Photo: X/@yadavtejashwi.

Tejaswhi had announced that he would give 10 lakh jobs if he was voted to power in 2020. He added credence to his claim after Nitish joined the Mahagathbandhan in August 2022 and Tejaswhi became his deputy by making the CM hand about 4.50 lakh jobs during the seventeen months of their tenure together in office. The mammoth crowd of the youths at his recently concluded Jan Vishwash Yatra that culminated at the Indian National Developmental Inclusive Alliance (INDIA) rally at Patna’s Gandhi Maidan on March 3 amply reflected the hope and excitement of the youths. It might not be easy for Modi who had specifically claimed to give two crore jobs annually at his several meetings in the previous elections to outclass Tejaswhi among the unemployed youths.

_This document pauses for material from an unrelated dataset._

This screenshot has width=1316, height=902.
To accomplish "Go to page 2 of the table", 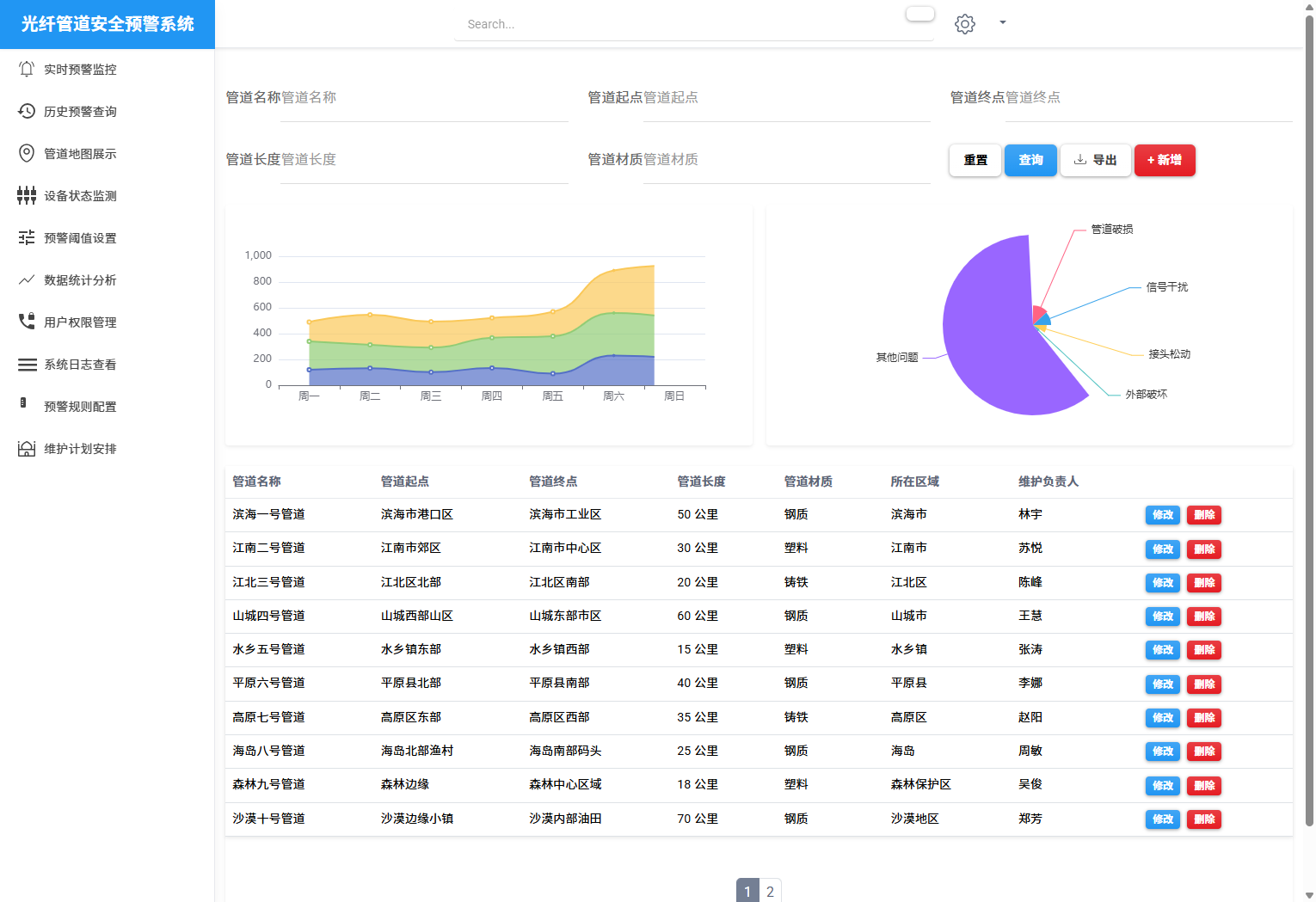I will point(770,891).
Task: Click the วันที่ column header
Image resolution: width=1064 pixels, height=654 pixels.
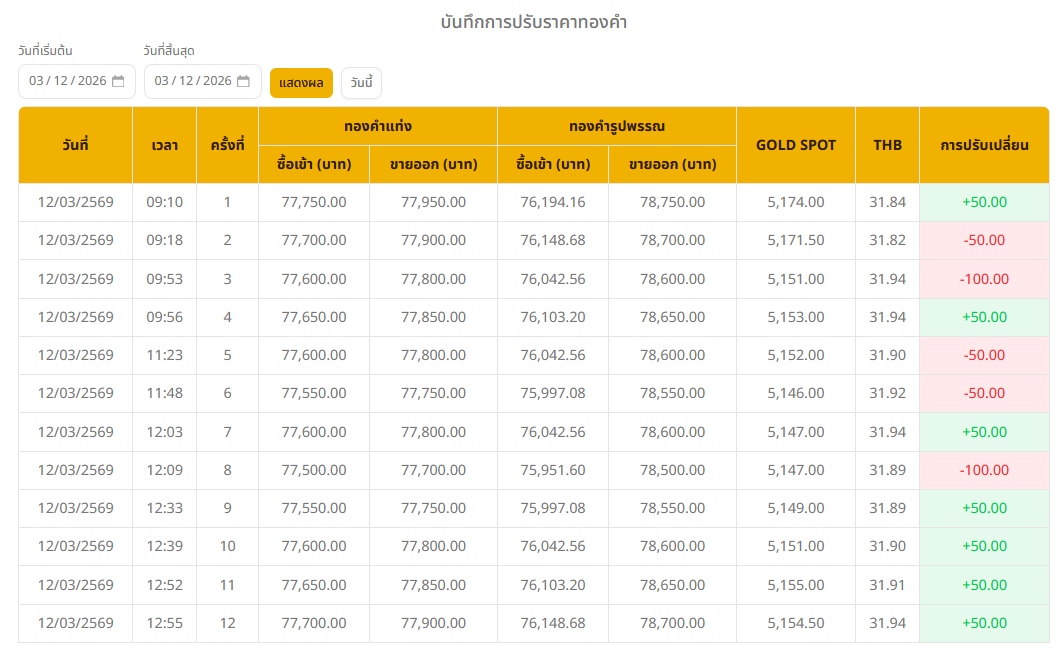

Moreover, the opposition might not be as strong in terms of the control over the resources, institutions and media narrative as the BJP is. But it’s not as disarrayed as it was in 2019 either in Bihar or in the rest of the country. While the RJD-Congress-Left has a well-knit alliance in the state, the INDIA bloc has beefed up its strength by striking alliances in Uttar Pradesh, Delhi, Gujarat and Maharashtra.

Kishor versus Tejashwi

Be it because of ‘strategic reasons’ or his genuine feelings, Prashant Kishor whose Jan Suraj Abhiyan is an absentee player in the run-up to the 2024 Lok Sabha polls and focuses on the 2025 assembly elections, dismisses Tejaswhi as a “9th class fail who owes his existence in politics because of his promotion and pampering by his father”.

While Kishor enumerates Modi’s “unmatched” strength in terms of Hindutva, nationalism, welfare-ism and cadre base, he says that Tejaswhi won’t be a factor in 2025 polls because “he has no contributions to show on his own and carries the baggage of ‘jungle raaj’ during his father’s era”.

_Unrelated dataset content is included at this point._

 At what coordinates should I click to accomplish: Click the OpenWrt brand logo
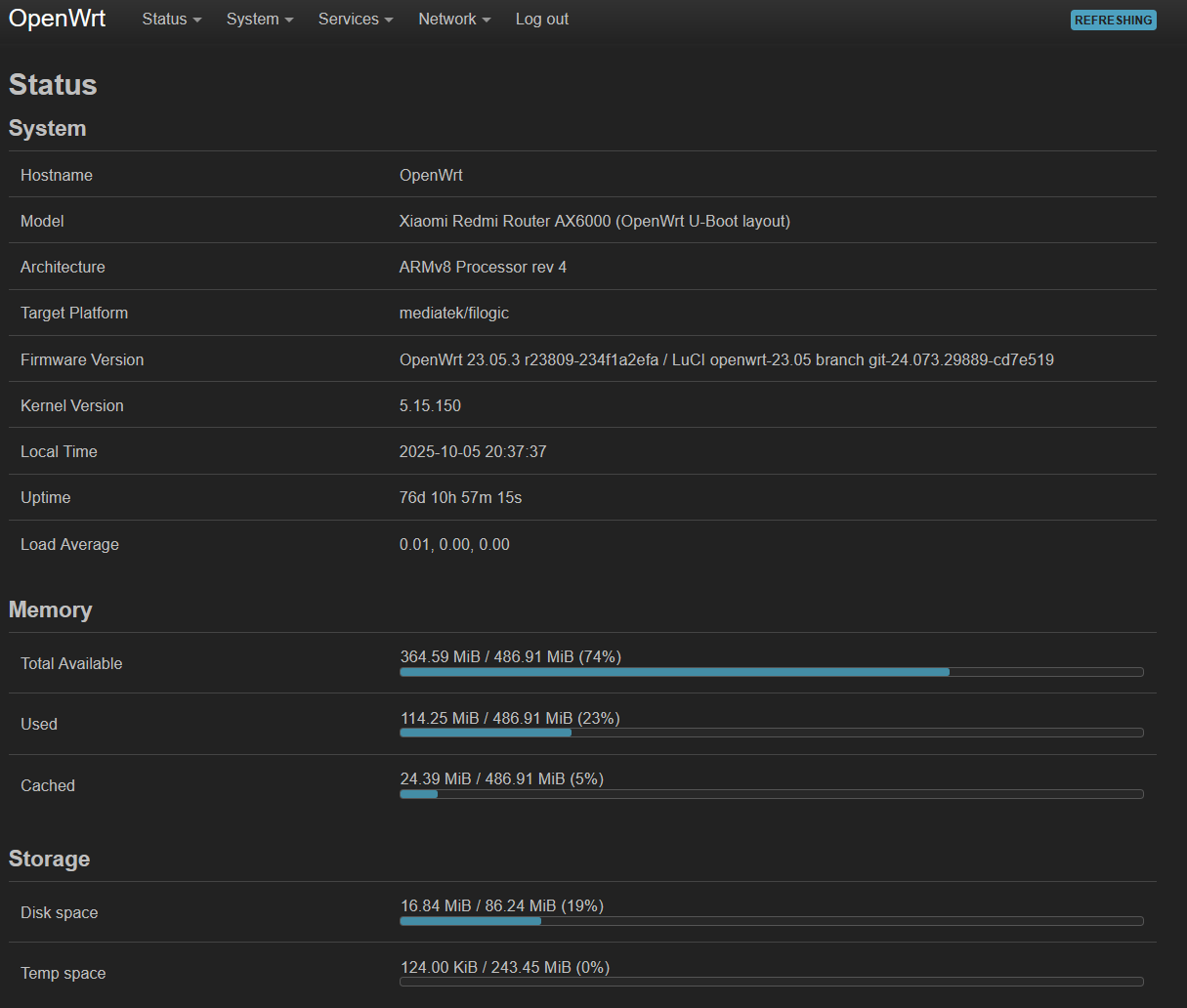coord(58,19)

Will the voters act in the manner Kishore is explaining?

Despite Kishor’s analysis and the BJP’s bravado, one will have to wait for the results of the 2024 Lok Sabha elections and the subsequent assembly elections to figure out the developments post-2019 and how the amorphous voters divided into multiple layers of as diverse a country as India has reacted to ever-evolving socio-political phenomena.

Nalin Verma is a senior journalist, author, media educator, and independent researcher in folklore.